● Description of the task
Return only that part of the material below which starts with the line containing "The width and height of the screenshot is (697, 616)." and goes on through the line containing "Task: Expand the 30時間 play-time dropdown", restated exactly.

#####

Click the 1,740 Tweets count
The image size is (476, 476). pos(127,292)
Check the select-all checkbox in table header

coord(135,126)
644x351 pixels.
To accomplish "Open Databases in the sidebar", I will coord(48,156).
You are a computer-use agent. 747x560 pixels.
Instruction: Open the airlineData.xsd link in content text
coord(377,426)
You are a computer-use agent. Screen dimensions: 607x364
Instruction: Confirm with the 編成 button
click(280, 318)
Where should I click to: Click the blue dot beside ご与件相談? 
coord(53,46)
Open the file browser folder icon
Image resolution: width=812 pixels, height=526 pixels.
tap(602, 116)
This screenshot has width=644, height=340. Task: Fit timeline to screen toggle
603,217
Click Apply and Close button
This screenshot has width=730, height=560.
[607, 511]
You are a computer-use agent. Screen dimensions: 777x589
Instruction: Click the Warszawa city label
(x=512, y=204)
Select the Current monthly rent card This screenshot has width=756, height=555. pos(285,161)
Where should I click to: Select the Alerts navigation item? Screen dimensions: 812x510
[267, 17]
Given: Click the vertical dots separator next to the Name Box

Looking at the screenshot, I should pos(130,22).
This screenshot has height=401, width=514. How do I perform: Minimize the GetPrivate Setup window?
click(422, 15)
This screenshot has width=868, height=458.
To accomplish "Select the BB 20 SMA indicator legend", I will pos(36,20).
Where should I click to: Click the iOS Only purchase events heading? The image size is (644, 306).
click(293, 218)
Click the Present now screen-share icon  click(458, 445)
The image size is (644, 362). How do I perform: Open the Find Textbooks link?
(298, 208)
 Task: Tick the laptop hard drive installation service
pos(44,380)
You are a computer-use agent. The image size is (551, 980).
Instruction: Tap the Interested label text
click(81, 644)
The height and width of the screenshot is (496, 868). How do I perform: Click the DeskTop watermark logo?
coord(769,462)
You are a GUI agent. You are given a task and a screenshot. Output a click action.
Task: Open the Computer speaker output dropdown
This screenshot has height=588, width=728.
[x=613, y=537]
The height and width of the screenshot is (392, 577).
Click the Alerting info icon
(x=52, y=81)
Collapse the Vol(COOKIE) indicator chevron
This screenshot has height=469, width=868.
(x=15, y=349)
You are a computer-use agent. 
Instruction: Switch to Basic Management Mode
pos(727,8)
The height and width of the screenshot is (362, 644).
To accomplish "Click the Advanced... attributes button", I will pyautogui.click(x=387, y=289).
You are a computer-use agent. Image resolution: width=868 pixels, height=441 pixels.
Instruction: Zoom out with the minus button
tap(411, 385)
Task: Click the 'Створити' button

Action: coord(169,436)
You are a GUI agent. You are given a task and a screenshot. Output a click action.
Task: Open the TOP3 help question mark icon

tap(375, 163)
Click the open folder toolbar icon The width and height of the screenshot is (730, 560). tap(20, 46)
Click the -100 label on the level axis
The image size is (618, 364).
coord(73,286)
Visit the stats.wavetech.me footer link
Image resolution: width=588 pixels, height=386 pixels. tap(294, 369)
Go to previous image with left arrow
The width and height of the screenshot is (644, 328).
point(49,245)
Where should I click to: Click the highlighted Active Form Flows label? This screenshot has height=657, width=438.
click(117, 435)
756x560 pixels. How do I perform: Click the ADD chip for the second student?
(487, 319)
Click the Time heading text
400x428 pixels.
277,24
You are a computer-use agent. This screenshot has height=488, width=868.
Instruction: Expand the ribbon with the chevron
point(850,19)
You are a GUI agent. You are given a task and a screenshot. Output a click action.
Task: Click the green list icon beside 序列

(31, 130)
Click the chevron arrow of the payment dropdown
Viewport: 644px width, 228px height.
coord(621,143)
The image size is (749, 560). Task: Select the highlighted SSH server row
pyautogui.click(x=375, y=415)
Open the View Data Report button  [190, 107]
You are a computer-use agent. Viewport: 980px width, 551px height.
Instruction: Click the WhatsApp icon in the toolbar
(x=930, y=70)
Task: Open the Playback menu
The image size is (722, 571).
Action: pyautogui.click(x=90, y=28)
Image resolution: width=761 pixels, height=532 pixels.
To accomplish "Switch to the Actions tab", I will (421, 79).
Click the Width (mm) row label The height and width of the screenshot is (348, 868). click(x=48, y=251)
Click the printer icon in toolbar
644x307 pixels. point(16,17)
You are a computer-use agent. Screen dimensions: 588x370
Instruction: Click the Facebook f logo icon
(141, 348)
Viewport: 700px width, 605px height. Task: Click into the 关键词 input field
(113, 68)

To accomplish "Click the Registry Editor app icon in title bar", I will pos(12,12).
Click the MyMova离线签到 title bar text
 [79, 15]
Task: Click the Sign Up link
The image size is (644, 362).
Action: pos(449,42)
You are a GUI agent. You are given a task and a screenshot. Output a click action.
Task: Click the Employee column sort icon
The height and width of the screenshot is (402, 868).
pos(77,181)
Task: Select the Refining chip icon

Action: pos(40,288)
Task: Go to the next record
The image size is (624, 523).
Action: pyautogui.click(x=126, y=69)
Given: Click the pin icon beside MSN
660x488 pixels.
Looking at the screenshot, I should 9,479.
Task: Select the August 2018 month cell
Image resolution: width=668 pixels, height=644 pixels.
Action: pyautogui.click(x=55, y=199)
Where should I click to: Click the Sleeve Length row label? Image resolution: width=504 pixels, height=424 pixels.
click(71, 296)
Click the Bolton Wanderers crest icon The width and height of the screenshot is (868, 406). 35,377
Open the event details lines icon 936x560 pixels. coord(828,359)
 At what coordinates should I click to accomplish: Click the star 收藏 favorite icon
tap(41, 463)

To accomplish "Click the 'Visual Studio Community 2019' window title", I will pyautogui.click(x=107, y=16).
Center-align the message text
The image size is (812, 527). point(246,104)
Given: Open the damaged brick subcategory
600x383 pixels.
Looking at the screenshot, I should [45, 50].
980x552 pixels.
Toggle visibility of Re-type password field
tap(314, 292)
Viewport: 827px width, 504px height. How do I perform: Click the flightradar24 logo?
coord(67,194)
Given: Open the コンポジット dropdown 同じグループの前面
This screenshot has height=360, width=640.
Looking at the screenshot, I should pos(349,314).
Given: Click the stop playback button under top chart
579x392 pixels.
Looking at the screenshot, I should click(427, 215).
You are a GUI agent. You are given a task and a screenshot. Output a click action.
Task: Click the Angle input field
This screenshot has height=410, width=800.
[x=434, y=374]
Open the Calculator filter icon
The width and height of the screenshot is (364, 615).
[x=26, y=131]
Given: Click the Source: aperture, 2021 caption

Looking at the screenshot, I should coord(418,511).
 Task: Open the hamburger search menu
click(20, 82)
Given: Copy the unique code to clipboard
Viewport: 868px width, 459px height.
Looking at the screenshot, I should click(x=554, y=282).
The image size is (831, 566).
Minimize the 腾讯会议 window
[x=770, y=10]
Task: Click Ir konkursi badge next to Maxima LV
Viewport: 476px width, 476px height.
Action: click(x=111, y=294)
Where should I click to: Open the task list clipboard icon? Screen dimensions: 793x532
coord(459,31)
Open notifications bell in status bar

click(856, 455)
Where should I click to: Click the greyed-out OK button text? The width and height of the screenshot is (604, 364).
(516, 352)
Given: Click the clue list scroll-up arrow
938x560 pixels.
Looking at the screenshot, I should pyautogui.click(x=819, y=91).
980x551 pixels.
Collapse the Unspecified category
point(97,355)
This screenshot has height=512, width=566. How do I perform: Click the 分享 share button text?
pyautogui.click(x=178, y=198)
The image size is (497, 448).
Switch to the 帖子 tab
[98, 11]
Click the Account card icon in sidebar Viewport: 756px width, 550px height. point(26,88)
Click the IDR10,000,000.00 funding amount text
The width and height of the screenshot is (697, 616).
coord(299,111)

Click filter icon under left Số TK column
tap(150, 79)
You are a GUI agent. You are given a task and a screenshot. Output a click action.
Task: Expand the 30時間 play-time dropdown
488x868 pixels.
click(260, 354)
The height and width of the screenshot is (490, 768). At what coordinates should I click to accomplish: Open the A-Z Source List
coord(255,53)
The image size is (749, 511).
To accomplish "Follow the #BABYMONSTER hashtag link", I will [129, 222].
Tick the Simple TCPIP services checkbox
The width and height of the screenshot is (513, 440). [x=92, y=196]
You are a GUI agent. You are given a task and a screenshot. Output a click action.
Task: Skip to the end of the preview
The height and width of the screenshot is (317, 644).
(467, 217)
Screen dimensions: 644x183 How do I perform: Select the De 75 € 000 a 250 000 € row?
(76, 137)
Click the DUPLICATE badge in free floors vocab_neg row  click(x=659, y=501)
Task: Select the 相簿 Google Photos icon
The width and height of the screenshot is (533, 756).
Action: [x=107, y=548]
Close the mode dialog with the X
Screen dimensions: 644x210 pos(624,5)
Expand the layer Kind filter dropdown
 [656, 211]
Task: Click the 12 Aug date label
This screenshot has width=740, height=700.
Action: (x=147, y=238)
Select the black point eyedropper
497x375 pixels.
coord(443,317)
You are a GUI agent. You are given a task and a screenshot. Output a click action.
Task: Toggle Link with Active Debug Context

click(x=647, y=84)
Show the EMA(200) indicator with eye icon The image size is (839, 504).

#####

● Written solution
The width and height of the screenshot is (697, 616).
coord(299,111)

Click filter icon under left Số TK column
tap(150, 79)
You are a GUI agent. You are given a task and a screenshot. Output a click action.
Task: Expand the 30時間 play-time dropdown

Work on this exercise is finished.